BEGIN DOCUMENT EXCERPT

In any case, the matter
is very obscure.
This work begins thus: "Great art thou, O Lord."

II. De Dono Perseverantiae, XX, 53 (A.D. 428)
Which of my shorter works has been more widely known or given
greater pleasure than the [thirteen] books of my Confessions?
And, although I published them long before the Pelagian heresy had
even begun to be, it is plain that in them I said to my God, again
and again, "Give what thou commandest and command what thou wilt."
When these words of mine were repeated in Pelagius' presence at
Rome by a certain brother of mine (an episcopal colleague), he
could not bear them and contradicted him so excitedly that they
nearly came to a quarrel. Now what, indeed, does God command,
first and foremost, except that we believe in him? This faith,
therefore, he himself gives; so that it is well said to him, "Give
what thou commandest." Moreover, in those same books, concerning
my account of my conversion when God turned me to that faith which
I was laying waste with a very wretched and wild verbal assault,[4
]do you not remember how the narration shows that I was given as a
gift to the faithful and daily tears of my mother, who had been
promised that I should not perish? I certainly declared there
that God by his grace turns men's wills to the true faith when
they are not only averse to it, but actually adverse.

END DOCUMENT EXCERPT

• **TO-DO LIST**
(a) In the excerpt about the Confessions, take the part that opens with the words "This work begins" and closes with "of my Confessions?", and swap "shorter works" for "briefer writings".
(b) According to the excerpt about the Confessions, why is it well said to God, "Give what thou commandest"?

BEGIN PROVIDED MATERIAL

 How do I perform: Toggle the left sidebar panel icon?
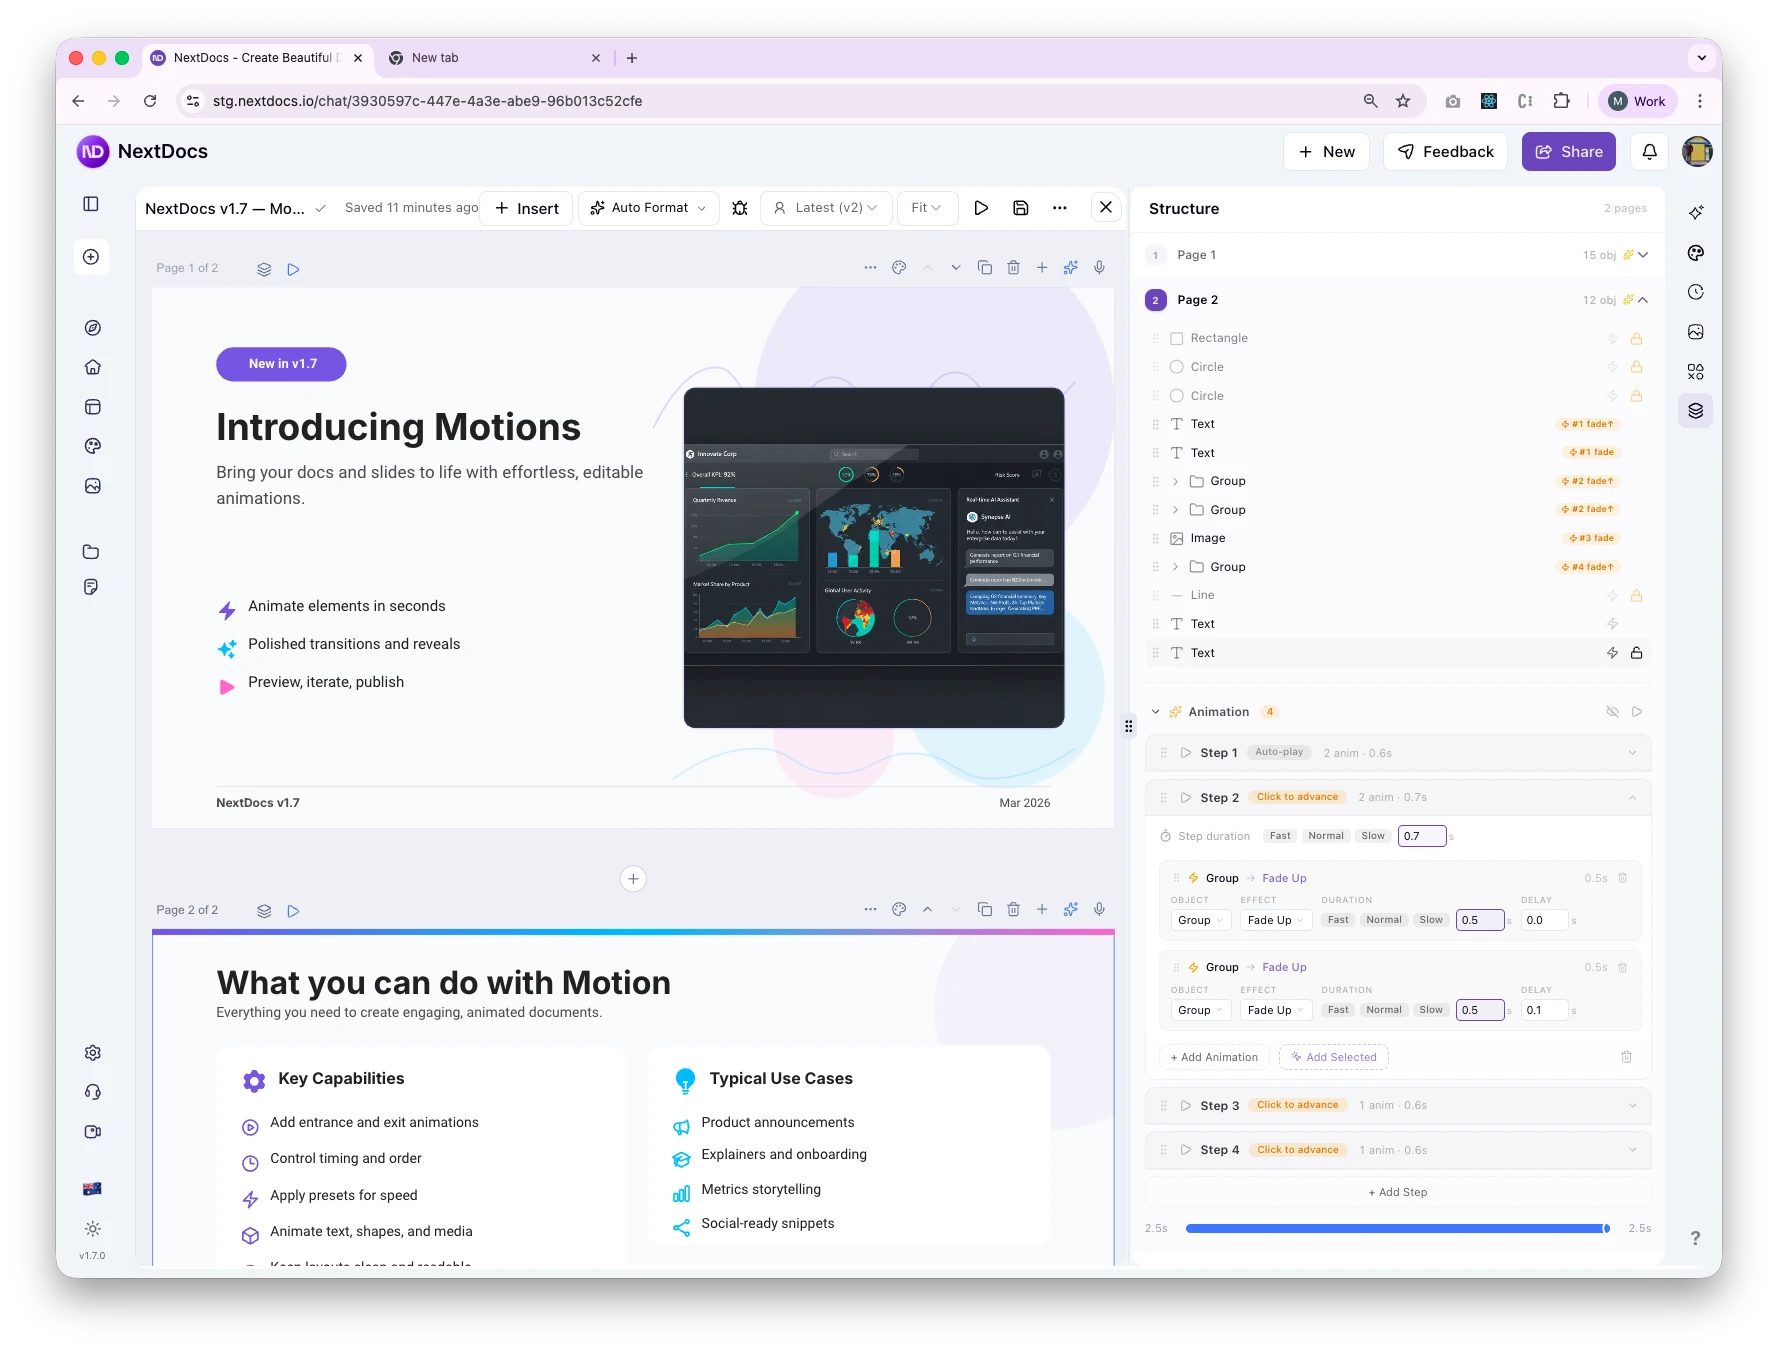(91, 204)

END PROVIDED MATERIAL

• **ANSWERS**
(a)
This work begins thus: "Great art thou, O Lord."

II. De Dono Perseverantiae, XX, 53 (A.D. 428)
Which of my briefer writings has been more widely known or given
greater pleasure than the [thirteen] books of my Confessions?

(b) What God commands first and foremost is that we believe in him. This faith is something he himself gives, so it is fitting to ask him to give what he commands.